Six ways we’ve made the UK vaccination programme more accessible

Post date: 
Tuesday, 27 April 2021
Category: 
Campaigning
Accessible information
A person holds a vial of COVID-19 vaccine

RNIB has been working with the Government to ensure the roll out of the vaccination programme is accessible for blind and partially sighted people.

We’ve met with Vaccines Minister Nadhim Zahawi and have been engaging with governments in Wales, Scotland and Northern Ireland. There’s more to do, but here are six important ways we’ve made progress:

1. We’ve shared online RNIB training on sight loss with staff and volunteers working on the vaccine programme. People across all four nations working on the programme have had online access to RNIB training modules covering guiding, communication and the experience of living with sight loss. Nearly 900 vaccine staff and volunteers have taken up this training, provided thanks to the generosity of eCom, an e-learning provider.

2. We’ve shared “handy tips” on how to support blind and partially sighted people and how to make sure your vaccine centre is accessible, with staff and volunteers working on the programme; in England alone this has gone out to a mailing list of 53,000 people. 

3. Patient Information Leaflets (PILs), produced by pharmaceutical companies, are now available in accessible formats. These detailed information leaflets are found usually in medicine boxes or are given when you get the vaccine, explaining potential side effects and so on.

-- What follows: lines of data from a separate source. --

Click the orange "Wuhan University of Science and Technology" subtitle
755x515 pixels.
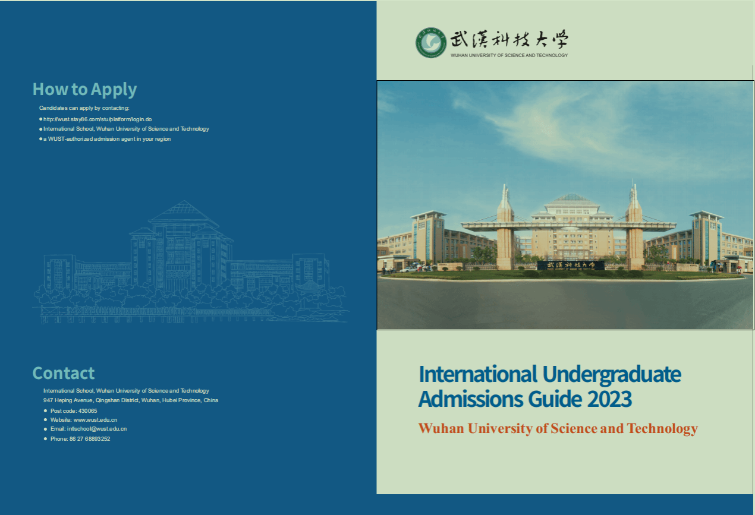tap(558, 428)
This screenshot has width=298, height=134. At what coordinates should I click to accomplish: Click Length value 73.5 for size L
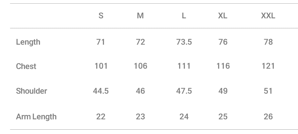point(184,42)
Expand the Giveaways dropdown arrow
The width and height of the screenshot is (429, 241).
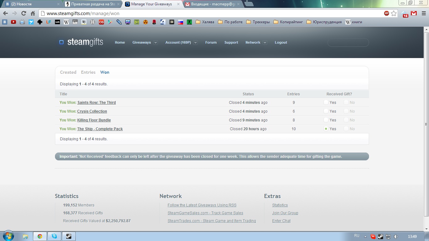pyautogui.click(x=155, y=43)
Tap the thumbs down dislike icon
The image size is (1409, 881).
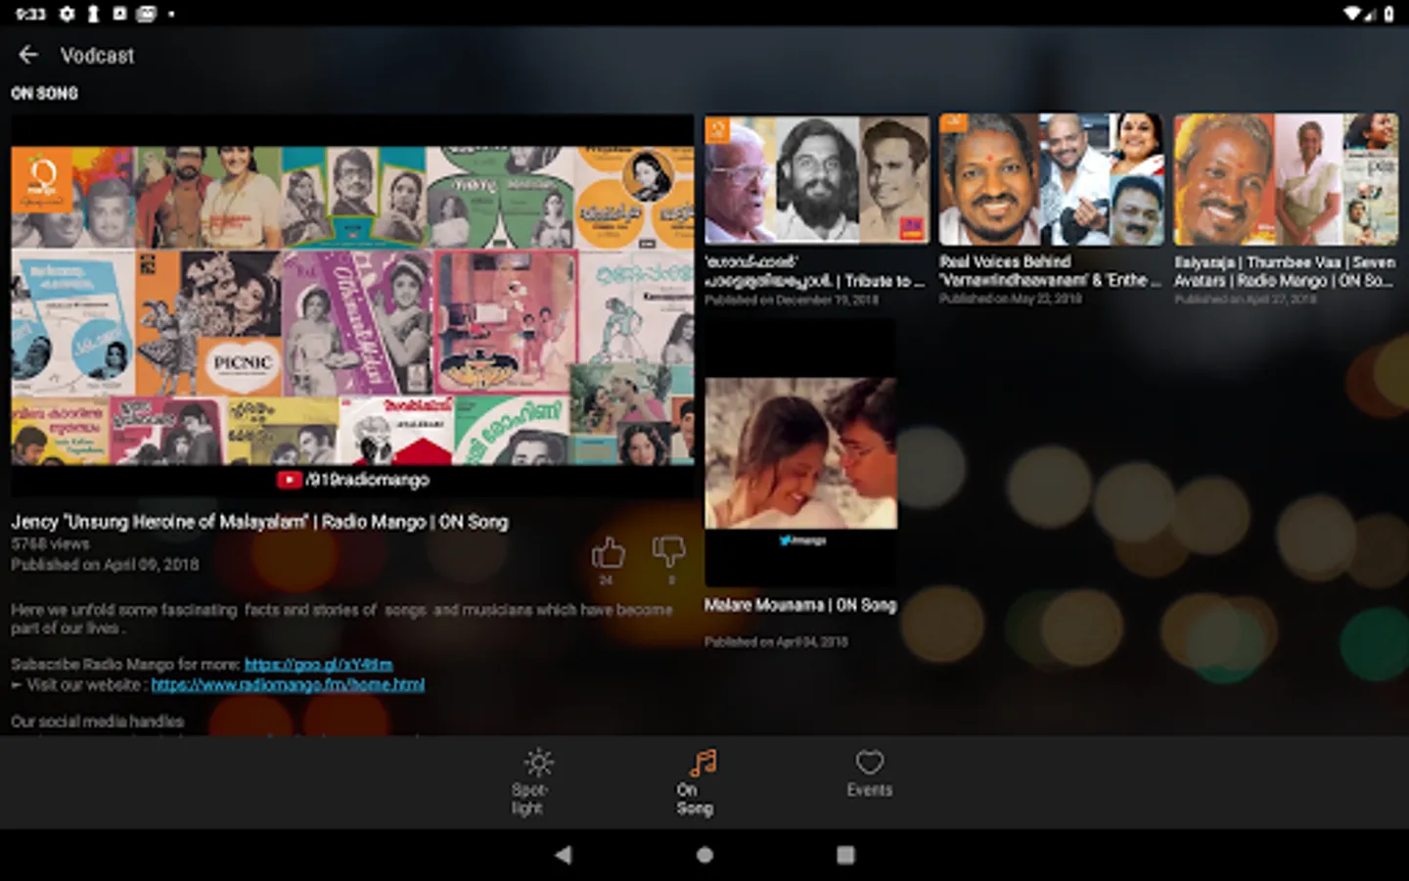point(669,552)
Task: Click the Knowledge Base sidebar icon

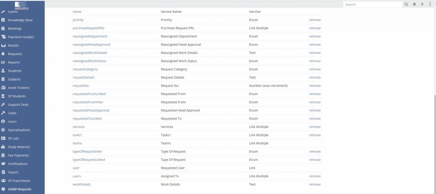Action: coord(3,20)
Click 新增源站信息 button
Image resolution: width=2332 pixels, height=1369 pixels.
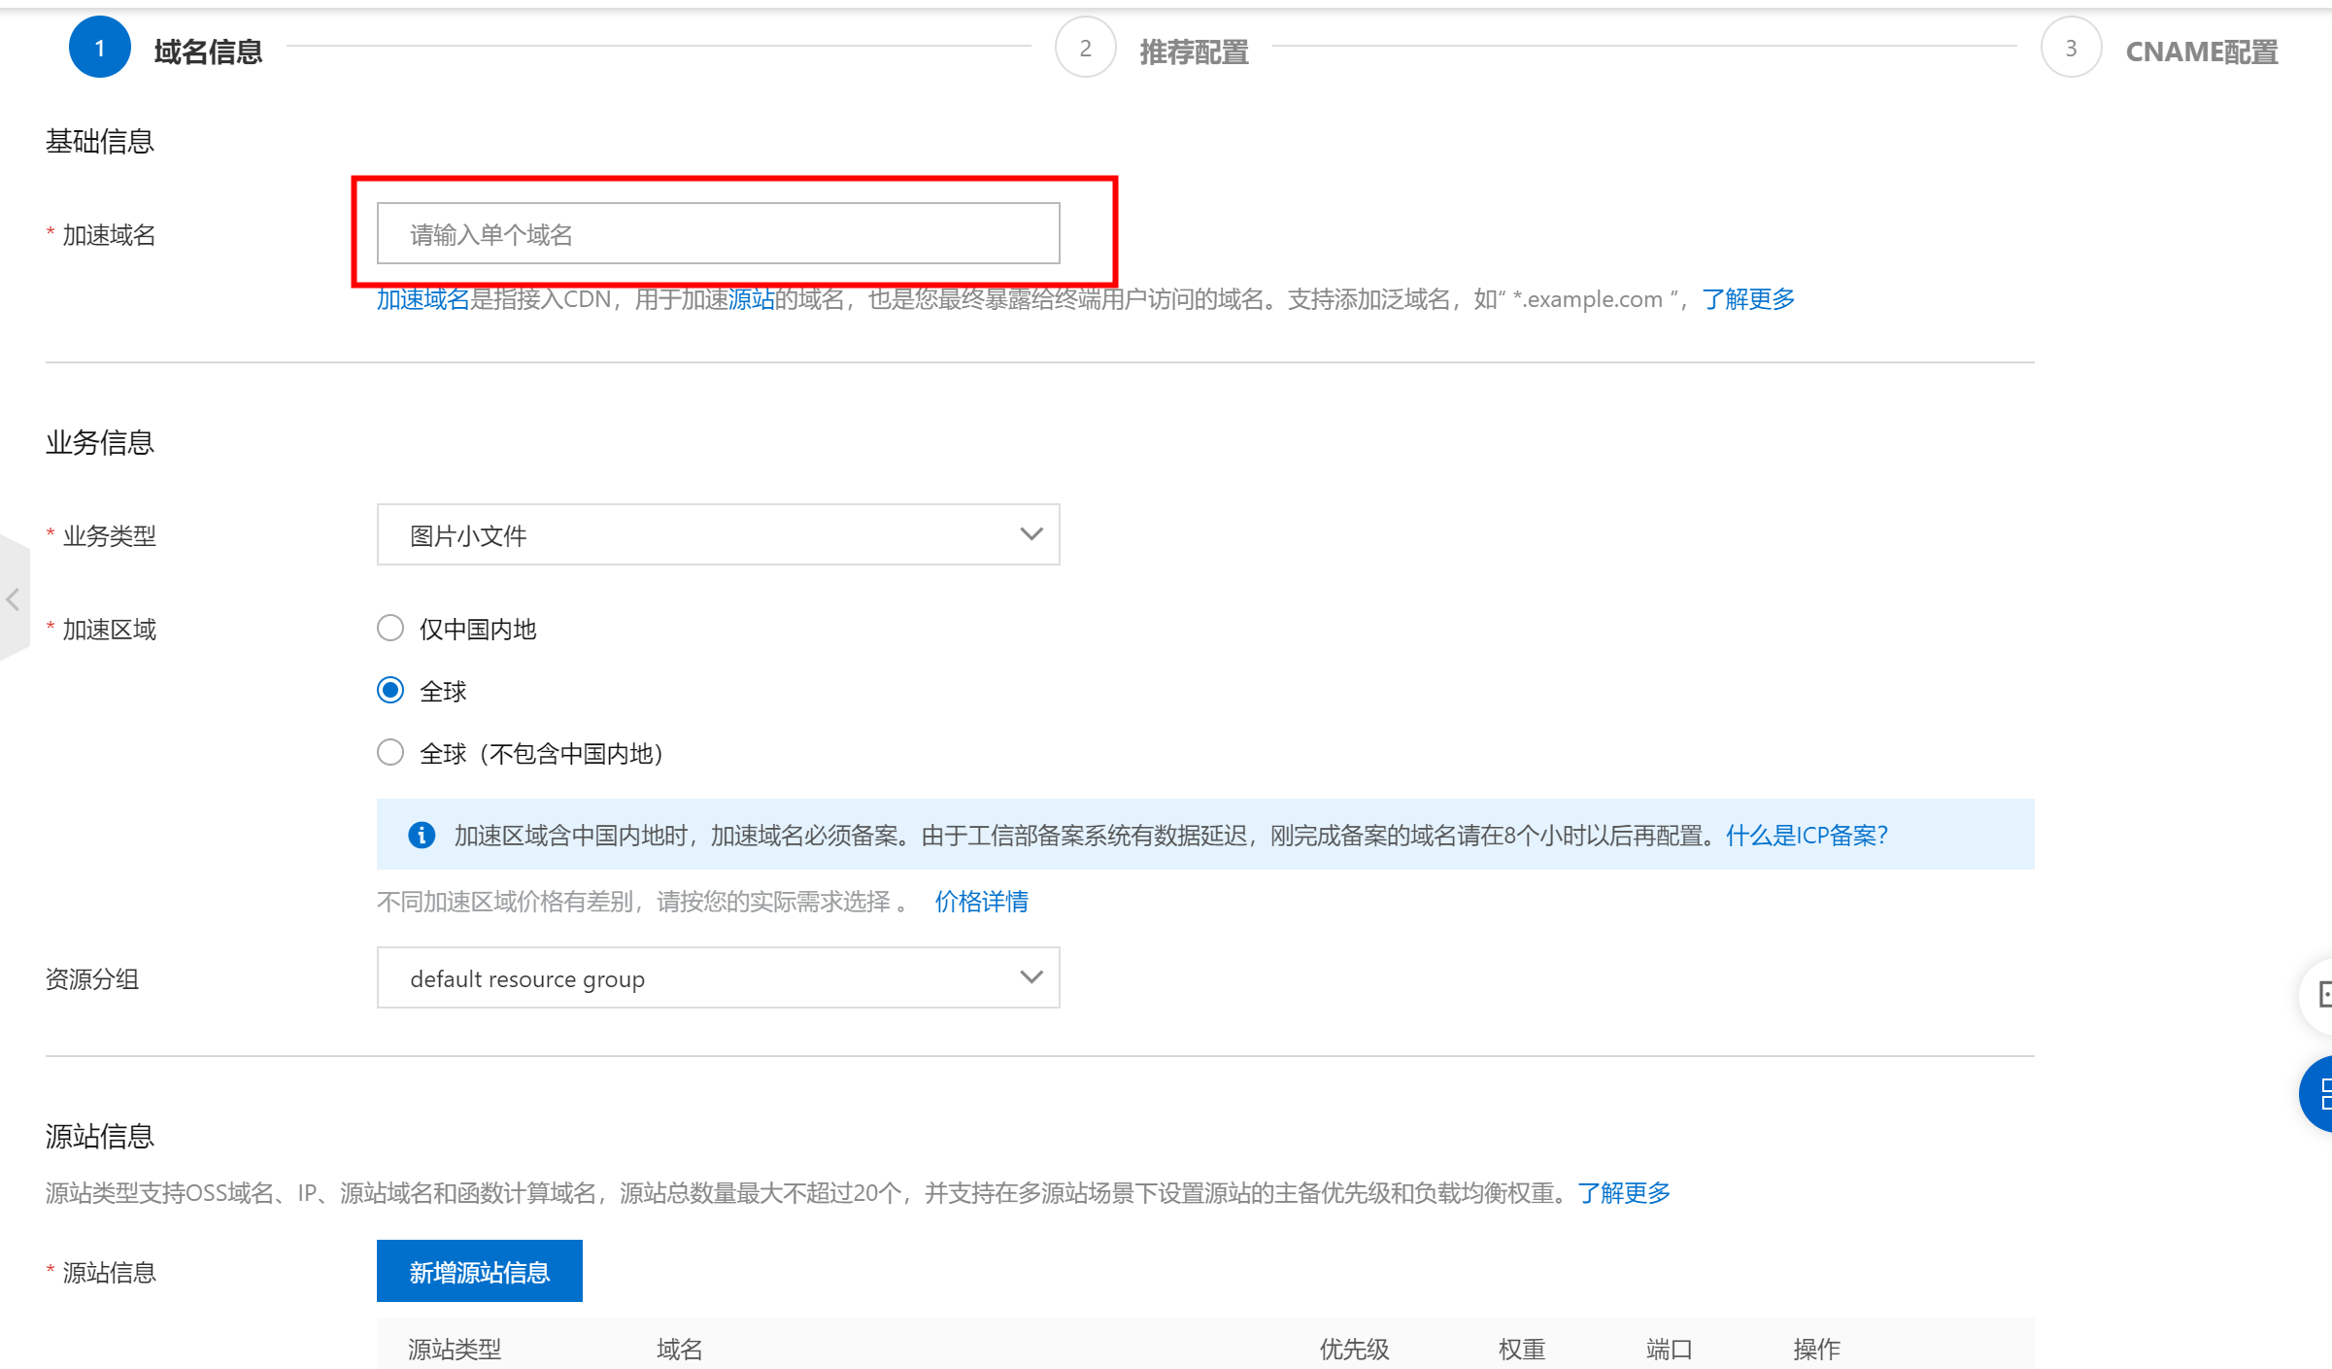click(479, 1271)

The legislation allowing the vaccines to be approved quickly inadvertently stopped pharmaceutical companies providing alternative formats of PILs in the normal way. Thanks to our meeting with Vaccines Minister Nadhim Zahawi, we were able to get Ministerial approval for Datapharm to provide accessible formats in its electronic medicines compendium (emc) for healthcare professionals and others. 

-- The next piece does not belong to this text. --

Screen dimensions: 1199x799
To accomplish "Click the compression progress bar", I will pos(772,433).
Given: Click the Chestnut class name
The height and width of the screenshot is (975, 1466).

4. In Wales, the format of the invite letter has been changed to make it more accessible to screenreader users. Rather than alternating paragraphs between English and Welsh, the Welsh Government has acted on feedback, ensuring the English text and the Welsh text are blocked together.

5. Public health services around the UK have produced their patient information leaflets in accessible formats. We were first invited to feed into the development of the vaccine programme back in November; we reiterated the importance of the availability of all information in accessible formats.

Accessible formats of Public Health England (PHE)'s leaflets about vaccinations have been made available in braille, large print and online at GOV.UK, and we have supported PHE to produce audio versions. 

Thanks to our joint influencing with Guide Dogs, accessible versions of leaflets have been sent to vaccination centres in Wales and Scotland, and are also available in Northern Ireland.

6. In Northern Ireland, the Minister of Health, Robin Swann MLA went on record to commend the work of RNIB and Guide Dogs in creating advice for staff administering the vaccine to blind and partially sighted people. The advice was endorsed by the Department of Health and the Public Health Agency, and issued to all local vaccination centres, GPs and pharmacy stores. 

What we’re still working on

Transport

We know some people are experiencing challenges getting to – and from – the vaccine centre. We've been working with civil servants and speaking to the Royal College of GPs about how we can make sure GPs understand why some blind and partially sighted people might not be able to get to a vaccine centre several miles away, and how GPs can make additional arrangements, such as providing transport or home visits.

Correspondence

Although we have successfully ensured the invitation letter in Scotland is sent in Arial font size 14 and, in Wales, alternative formats of the invite letter are available on request with a large print helpline number on the top of the letter, these efforts are not enough, on their own, to ensure everyone gets the letter in a format they can read. 

We are also continuing to work with the Government to make sure the vaccine programme (and other national NHS programmes like the shielding or screening programmes) are complying with the NHS Accessible Information Standard. All should be routinely and automatically sending people communications about their health in their preferred formats. 

Accessibility

We’re currently engaging with the coronavirus vaccination team in Northern Ireland to resolve a web accessibility issue, introduced by the recent roll out of the vaccine to community pharmacies. We’re hopeful a solution will be introduced in the coming days.

Availability of public health leaflets in accessible formats 

Although we know the public health services are producing leaflets and advice in accessible formats, it’s unclear how many blind and partially sighted people are being offered these routinely. We would like people to be automatically given this information in a format that is accessible to them as they get the injection, and we will continue to push for this to happen.

If you want to let us know how your vaccine appointment went, and how accessible you found the process, we’d love to hear from you. Your experiences can be invaluable to help us feed back to the Government about how things are going. Email [email protected] to let us know.

How to get accessible versions of Patient Information Leaflets

Information leaflets are now available online for the Oxford AstraZeneca and Pfizer vaccines. If you require the information in braille, large print or audio, please phone the accessibility line on 01372 371450. There may be an answerphone operating during periods of high demand. Please note this number is only for use for these coronavirus vaccine medicines; to get any other medicine information in alternative formats, please call 0800 198 5000.